Delivering HLS Video
Overview
The HLS protocol breaks the video into a sequence of small file downloads, each download loading one short chunk of the video using HTTP. As the stream is played, the client may select from a number of different alternate streams containing the same material encoded at a variety of data rates, allowing the streaming session to adapt to the available data rate. At the start of the streaming session, it downloads an extended playlist containing the metadata for the various sub-streams which are available.
Introduction
HLS has become a de-facto standard for streaming video on mobile devices thanks to its native support on iOS and Android. There are a number of benefits to delivering video using HLS:
- Supports (client-driven) adaptive bitrate selection
- Delivered over standard HTTP ports
- Simple, text-based manifest format
- No proprietary streaming servers required
Creating HLS
Video Cloud supports HLS as a video encoding option, along with H.264 (MP4) and H.263 (FLV). Ingest profiles determine the number and type of renditions that are created when videos are uploaded using the Dynamic Ingest API or Upload module. Depending on in the ingest profile that is used when uploading, HLS renditions may be created automatically as part of that profile. For more information on ingest profiles and the types of renditions that are created with each profile, see Standard Ingest Profiles.
Dynamic Ingest does support custom ingest profiles but at this time you cannot create your own custom profiles. If you need a custom profile, contact your Brightcove Solutions Engineer or Account Manager.

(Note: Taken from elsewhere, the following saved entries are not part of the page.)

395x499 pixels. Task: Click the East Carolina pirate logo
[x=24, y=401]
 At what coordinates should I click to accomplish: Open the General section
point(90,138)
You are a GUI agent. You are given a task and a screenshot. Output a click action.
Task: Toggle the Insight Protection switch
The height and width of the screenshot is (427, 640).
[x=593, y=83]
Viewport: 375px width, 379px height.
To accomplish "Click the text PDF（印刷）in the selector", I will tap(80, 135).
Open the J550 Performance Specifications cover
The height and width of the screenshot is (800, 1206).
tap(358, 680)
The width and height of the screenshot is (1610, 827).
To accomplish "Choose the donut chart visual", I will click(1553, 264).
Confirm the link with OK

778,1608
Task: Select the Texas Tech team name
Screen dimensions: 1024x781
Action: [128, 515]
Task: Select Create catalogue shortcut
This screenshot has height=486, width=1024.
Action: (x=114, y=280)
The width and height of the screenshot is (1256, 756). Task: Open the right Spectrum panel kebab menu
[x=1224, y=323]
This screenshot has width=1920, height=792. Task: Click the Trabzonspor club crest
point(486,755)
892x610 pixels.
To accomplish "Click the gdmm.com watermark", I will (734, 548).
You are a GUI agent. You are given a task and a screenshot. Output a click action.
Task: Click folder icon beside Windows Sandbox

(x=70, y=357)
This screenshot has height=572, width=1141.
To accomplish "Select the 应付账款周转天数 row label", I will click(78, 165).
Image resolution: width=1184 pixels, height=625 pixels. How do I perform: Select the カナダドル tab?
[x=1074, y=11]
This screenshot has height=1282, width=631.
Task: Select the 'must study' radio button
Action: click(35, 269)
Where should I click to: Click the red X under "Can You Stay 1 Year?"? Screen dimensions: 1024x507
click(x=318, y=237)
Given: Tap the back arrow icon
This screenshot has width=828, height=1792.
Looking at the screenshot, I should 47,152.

Once you have selected, or created, an ingest profile that includes one or more HLS renditions, then every time you upload a video, whether you use the Dynamic Ingest API or Upload module, the video will include HLS renditions along with any other multi-bitrate renditions that were specified as part of the profile.
Playing HLS
The Brightcove Player includes an HLS playback engine by default. If the video you provide to the player includes HLS renditions, it will play those before it tries MP4 because the default playback order is HLS, then HTML5, then Flash. If the browser supports HLS natively, it will use that capability (e.g. Safari on desktop or iOS). If the browser doesn't support HLS, but the browser has Flash installed, it will load the Flash fallback. You can change this behavior by changing the tech order of the player.
Video Cloud offers HLS encryption which lets you send encrypted video over HTTP for playback on devices running iOS. See Protecting Videos with HLS Encryption for details.
The Brightcove Player tries to ensure the highest-quality viewing experience possible, given the available bandwidth and encodings. This doesn't always mean using the highest-bitrate rendition available. If the player is 300px by 150px, it would be a waste of bandwidth to download a 4K stream. By default, the player attempts to load the highest-bitrate variant that is less than the most recently detected segment bandwidth, with one condition: if there are multiple variants with dimensions greater than the current player size, it will only switch up one size greater than the current player size.